Code & Cluster: Kafka Messaging BigData

Showing posts with label Kafka Messaging BigData. Show all posts

Saturday, March 28, 2015

Apache Kafka : New producer API in 0.8.2

In Kafka version 0.8.2, there is a newer, better and faster version of the Producer API. You might recall from earlier blogs that the Producer is used to send messages to a topic. If you are new to Kafka, please read following blogs first.

Apache Kafka Introduction
Apache Kafka JAVA tutorial #1

Some features of the new producer are :

Asynchronously send messages to a topic.
Send returns immediately. Producer buffers messages and sends them to broker in the background.
Thanks to buffering, many messages sent to broker at one time without waiting for responses.
Send method returns a Future<RecordMetadata>. RecordMetadata has information on the record like which partition it stored in and what the offset is.
Caller may optionally provide a callback, which gets called when the message is acknowledged.
Buffer can at times fill up. Buffer size is configurable and can be configured using the total.memory.bytes configuration property.
If the buffer fills up, the Producer can either block or throw an exception. The behavior is controlled by the block.on.buffer.full configuration property.

In the rest of the blog we will use Producer API to rewrite the Producer we wrote in tutorial #1

For this example, you will need the following

For this tutorial you will need

(1) Apache Kafka 0.8.2
(2) JDK 7 or higher. An IDE of your choice is optional
(3) Apache Maven
(4) Source code for this sample from https://github.com/mdkhanga/my-blog-code so you can look at working code.

In this tutorial we take the Producer we wrote in Step 5 Kafka tutorial 1 and rewrite it using the new API. We will send messages to a topic on a Kafka Cluster and consume it with the consumer we wrote in that tutorial.

Step 1: Step up a Kafka cluster and create a topic

If you are new to Kafka, you can read and follow the instructions in my tutorial 1 to setup a cluster and create a topic.

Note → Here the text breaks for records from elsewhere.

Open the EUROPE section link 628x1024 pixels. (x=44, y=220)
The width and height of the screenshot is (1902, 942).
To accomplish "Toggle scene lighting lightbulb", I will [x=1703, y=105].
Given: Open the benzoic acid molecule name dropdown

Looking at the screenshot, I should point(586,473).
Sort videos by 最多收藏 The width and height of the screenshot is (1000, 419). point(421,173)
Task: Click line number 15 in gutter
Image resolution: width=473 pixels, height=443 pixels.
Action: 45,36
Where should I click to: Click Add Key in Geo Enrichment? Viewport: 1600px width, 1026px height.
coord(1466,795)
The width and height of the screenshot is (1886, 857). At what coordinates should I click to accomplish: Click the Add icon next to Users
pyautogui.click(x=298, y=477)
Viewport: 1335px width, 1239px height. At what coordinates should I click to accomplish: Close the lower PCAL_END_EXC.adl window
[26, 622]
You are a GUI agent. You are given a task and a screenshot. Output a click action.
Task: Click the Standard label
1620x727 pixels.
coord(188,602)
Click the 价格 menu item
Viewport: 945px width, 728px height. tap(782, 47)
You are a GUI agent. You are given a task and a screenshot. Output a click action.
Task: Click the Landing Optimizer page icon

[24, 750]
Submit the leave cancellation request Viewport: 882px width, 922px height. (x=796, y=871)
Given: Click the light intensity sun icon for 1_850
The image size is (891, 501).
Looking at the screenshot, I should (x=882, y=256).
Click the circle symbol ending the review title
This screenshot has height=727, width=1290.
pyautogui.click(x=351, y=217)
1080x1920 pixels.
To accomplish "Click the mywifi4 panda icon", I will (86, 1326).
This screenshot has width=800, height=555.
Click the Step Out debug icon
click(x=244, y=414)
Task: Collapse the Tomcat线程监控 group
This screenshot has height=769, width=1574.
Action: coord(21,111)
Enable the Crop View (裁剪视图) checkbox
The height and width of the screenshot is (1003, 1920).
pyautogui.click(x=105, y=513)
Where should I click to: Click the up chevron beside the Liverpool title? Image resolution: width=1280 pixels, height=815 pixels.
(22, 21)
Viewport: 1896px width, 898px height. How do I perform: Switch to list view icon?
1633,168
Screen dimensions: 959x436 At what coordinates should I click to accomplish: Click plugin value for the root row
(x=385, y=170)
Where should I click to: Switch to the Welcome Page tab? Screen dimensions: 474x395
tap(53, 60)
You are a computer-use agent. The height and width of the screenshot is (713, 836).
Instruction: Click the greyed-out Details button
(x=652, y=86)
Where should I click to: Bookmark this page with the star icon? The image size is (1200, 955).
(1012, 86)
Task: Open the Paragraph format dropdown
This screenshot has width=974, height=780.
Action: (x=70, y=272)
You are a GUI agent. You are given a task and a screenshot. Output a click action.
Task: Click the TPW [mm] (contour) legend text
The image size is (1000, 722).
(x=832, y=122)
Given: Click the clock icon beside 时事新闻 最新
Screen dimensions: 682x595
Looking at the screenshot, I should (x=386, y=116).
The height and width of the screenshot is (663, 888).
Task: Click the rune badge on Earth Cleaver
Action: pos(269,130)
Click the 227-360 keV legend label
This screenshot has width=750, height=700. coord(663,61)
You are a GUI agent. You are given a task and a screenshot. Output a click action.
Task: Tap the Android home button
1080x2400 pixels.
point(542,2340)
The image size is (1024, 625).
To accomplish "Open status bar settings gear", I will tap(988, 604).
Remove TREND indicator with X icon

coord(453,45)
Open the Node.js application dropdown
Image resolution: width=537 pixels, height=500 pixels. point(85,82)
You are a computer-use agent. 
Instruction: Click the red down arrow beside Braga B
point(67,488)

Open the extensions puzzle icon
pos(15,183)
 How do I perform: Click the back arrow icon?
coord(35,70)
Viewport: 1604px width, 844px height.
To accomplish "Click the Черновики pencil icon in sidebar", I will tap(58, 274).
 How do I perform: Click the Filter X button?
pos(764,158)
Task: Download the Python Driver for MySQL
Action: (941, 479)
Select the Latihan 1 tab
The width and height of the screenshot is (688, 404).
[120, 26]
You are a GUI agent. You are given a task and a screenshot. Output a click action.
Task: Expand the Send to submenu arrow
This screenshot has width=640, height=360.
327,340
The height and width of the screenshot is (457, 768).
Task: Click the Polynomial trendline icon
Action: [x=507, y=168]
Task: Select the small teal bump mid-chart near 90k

Step 2: Get the source code for tutorial 1,2,3 from https://github.com/mdkhanga/my-blog-code

Copy KafkaProducer.java to KafkaProducer082.java. We will port KafkaProducer082 to the new producer API.

Step 3: Write the new Producer

Update the maven dependencies in pom.xml.

For the new producer you will need

<dependency>
          <groupId>org.apache.kafka</groupId>
          <artifactId>kafka-clients</artifactId>
          <version>0.8.2.0</version>
</dependency>

The rest of the client code also needs to be updated to 0.8.2.

<dependency>
    <groupId>org.apache.kafka</groupId>
    <artifactId>kafka_2.10</artifactId>
    <version>0.8.2.0</version>
</dependency>

The new producer will not work if rest of the client uses 0.8.1 or lower versions.

Step 3.1: Imports

Remove the old imports and add these.

import org.apache.kafka.clients.producer.KafkaProducer ;
import org.apache.kafka.clients.producer.ProducerRecord;

Note the packages.

Step 3.2: Create the producer

Properties props = new Properties();
props.put("bootstrap.servers", "localhost:9092");
props.put("key.serializer", "org.apache.kafka.common.serialization.StringSerializer");
props.put("value.serializer", "org.apache.kafka.common.serialization.StringSerializer");
props.put("request.required.acks", "1");

KafkaProducer producer = new KafkaProducer(props);

As in the past, you provide some configuration like which broker to connect to as Properties. The key and value serializers have to be provided. There are no default values.

Step 3.3: Send Messages

String date = "04092014" ;
String topic = "mjtopic" ;

for (int i = 1 ; i <= 1000000 ; i++) {

   String msg = date + " This is message " + i ;
   ProducerRecord data = new ProducerRecord(topic,
            String.valueOf(i), msg);

    Future rs = producer.send(data, new Callback() {
        @Override
        public void onCompletion(RecordMetadata recordMetadata, Exception e) {

          System.out.println("Received ack for partition=" + recordMetadata.partition() +
   " offset = " + recordMetadata.offset()) ;
        }
      });

      try {
        RecordMetadata rm = rs.get();
        msg = msg + " partition = " + rm.partition() + " offset =" + rm.offset() ;
        System.out.println(msg) ;
      } catch(Exception e) {
        System.out.println(e) ;
      }

}

As mentioned earlier. The send is async and it will batch messages before sending to the broker. The send method immediately returns a Future that has the partition and offset in the partition for message send. We provide a callback to the send method whose onCompletion method is called when an acknowledgement for the message is received.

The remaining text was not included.